Re^3: find closest element of array without going over

It's all a matter of perspective. In the OP's query, he had 18 items in his list. Taking your code, changing the $search_for to be $limit/2 to better approximate actual random values, and using an input of 17 (since you seem to add one), I get:

$ perl ./x.pl 17
Done generating list
9 9
           Rate brutal binary
brutal 449367/s     --   -17%
binary 544651/s    21%     --
[download]

So the difference is ~20%. But what are we really talking about here? On my system, that difference is really dropping from a binary search's 2.23 µs to 1.84 µs. A savings of 0.39 µs. Seriously, we're quibbling here? (Binary search should do REALLY well here, too, picking nearly the first item, I think)

In your cases, I see at 100 (101, really, but again, let's not quibble about small details) dropping from 5.4 µs to 4.5 µs, a savings of 0.88 µseconds. At 1000, it's 48.6 µs vs 6.41 µs, or 42.2 µs savings. Much bigger numbers. But, seriously, is it a concern?
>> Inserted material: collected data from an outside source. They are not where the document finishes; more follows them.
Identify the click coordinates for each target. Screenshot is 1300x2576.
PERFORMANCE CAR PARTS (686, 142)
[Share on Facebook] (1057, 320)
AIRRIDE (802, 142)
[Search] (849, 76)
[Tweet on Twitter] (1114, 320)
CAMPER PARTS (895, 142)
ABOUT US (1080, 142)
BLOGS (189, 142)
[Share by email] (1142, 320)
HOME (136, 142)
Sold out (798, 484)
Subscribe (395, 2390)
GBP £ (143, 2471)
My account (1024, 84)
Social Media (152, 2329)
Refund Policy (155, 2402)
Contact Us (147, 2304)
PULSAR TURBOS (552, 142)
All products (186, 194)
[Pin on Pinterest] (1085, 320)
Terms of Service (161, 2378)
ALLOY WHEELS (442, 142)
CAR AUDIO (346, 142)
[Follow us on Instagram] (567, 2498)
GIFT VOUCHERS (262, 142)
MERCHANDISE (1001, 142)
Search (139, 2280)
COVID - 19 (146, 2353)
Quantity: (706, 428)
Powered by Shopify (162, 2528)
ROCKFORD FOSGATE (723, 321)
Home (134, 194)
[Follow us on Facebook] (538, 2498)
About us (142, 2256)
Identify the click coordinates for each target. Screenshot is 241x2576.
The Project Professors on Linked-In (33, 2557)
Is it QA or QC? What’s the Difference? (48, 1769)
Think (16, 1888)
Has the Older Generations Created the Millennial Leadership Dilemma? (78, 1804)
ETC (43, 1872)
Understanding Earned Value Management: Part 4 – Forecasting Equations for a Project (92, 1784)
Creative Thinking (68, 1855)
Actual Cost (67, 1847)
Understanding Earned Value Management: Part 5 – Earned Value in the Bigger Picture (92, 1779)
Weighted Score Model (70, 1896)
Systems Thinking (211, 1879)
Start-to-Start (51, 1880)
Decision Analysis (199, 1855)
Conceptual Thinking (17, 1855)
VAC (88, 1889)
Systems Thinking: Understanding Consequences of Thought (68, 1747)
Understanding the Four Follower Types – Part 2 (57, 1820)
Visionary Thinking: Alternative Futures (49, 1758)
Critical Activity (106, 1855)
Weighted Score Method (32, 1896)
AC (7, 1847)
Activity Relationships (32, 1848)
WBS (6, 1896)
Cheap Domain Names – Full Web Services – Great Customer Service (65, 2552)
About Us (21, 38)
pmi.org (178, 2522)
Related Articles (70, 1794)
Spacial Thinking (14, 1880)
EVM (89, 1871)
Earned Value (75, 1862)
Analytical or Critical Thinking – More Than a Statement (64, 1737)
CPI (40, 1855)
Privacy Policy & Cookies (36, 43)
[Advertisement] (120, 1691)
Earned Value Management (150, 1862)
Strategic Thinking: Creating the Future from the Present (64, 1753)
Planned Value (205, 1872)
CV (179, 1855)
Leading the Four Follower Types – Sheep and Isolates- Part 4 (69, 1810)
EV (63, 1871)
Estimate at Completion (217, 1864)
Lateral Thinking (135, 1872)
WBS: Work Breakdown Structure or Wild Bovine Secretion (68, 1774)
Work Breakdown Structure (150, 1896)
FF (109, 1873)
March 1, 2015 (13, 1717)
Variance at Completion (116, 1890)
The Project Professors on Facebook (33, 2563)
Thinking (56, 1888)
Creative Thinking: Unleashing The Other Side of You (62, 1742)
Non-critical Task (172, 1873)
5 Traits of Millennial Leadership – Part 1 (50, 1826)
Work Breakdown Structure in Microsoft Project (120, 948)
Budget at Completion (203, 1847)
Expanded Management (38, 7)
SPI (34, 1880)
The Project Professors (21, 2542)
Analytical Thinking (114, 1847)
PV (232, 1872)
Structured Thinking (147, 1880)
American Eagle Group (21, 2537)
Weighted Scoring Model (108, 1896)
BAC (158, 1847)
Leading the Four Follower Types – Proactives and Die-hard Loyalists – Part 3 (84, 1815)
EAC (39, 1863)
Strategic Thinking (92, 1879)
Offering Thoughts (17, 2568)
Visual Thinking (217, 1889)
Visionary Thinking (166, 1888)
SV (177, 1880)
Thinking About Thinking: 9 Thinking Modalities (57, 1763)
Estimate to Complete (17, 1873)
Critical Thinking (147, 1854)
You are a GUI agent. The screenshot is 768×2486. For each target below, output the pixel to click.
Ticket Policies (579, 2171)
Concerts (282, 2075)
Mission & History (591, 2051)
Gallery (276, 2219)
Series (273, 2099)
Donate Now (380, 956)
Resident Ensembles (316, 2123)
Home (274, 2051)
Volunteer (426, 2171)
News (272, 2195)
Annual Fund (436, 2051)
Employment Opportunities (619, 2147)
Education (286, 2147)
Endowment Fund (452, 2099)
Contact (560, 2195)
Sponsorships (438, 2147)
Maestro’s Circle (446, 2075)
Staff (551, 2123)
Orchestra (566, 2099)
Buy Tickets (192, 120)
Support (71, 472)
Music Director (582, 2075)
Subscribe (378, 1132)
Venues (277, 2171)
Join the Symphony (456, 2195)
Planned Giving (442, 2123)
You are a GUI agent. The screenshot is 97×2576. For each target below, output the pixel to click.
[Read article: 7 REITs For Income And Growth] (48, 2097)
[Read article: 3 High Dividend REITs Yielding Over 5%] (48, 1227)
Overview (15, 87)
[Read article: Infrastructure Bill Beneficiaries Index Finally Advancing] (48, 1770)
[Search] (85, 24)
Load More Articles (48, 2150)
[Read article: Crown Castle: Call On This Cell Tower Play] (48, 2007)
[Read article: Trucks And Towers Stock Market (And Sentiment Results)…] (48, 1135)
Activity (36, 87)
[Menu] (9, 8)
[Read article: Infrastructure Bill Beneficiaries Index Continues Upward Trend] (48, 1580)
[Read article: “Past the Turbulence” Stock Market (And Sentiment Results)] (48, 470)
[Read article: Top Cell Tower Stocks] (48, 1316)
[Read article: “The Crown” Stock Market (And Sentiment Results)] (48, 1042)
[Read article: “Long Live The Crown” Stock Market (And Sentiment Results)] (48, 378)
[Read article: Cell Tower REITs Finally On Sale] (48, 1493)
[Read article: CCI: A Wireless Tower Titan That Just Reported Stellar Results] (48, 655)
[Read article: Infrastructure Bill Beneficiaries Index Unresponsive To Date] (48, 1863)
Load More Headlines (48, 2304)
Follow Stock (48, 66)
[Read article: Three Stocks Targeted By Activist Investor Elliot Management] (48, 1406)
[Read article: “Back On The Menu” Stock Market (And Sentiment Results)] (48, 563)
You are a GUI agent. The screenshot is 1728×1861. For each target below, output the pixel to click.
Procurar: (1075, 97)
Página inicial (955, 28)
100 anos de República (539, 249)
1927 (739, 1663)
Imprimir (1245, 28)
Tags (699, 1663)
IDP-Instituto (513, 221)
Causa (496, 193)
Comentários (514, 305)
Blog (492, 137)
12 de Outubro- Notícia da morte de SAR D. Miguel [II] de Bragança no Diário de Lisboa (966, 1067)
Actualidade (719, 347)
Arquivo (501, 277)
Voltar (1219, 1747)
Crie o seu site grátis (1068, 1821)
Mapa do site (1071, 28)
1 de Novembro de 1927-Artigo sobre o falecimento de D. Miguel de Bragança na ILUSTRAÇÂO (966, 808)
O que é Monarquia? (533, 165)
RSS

At 10,000, it's 461 µs vs 7.75 µs, or a savings of 454 µs. We're still under a thousandth of a second here, folks. Even at 100,000 items in the (pre-)sorted list, we're comparing 5.92 ms vs 10.9 µs. Sure, that's a savings of nearly the whole thing, but that's still only saving 5.91 ms. Really, do we care?

Now, granted, you ran these tests skewed (looking for something 33% in instead of half-way, otherwise binary search wouldn't even have to do anything), but the reality is (and I think starbolin's point is) that doing this search really doesn't take much time. Worrying about this before you've profiled anything is simply premature optimisation, and you'd get bigger bang for your buck (that being programmer's time) if you'd spend it on something else. The reward for all the time spent coding, testing, and fixing a binary search just does not pay for itself, at least not if you're merely running it once, for a small number (i.e., less than a million, it seems).

Changing $search_for to my $search_for = $a[int($limit * (1/2 - 1/9))];, and rerunning at 1_000_000 entries shows a savings of about 66.7ms on my machine. It's simply not worth it. Running one more time for 10 million, and the savings is 775 ms (from 775ms minus 14.1 µs). Now it's starting to be worth it. If it's being run interactively. If it's a long-running program that users expect to walk away from and come back, then even that's no big deal.

Of course, this may all be moot if it's code for perlmonks or slashdot or some other active site, but you still should profile before worrying about such small improvements. Chances are, your bottlenecks still are elsewhere.

Update: I should point out that I realise that bunchmarking a static index for an O(n) vs O(lg n) comparison is inherently unfair, and an equal distribution across the entire problem space would need to be concocted for truely accurate numbers. However, even if that resulted in numbers two or three times what I provide above (which would not be the case since the upper limit is on the brute-force method, and that would not increase by much), that would not change the conclusion. 18ms is not much more time than 6ms (and the true number would probably be still under 8ms at 100,000 on this machine).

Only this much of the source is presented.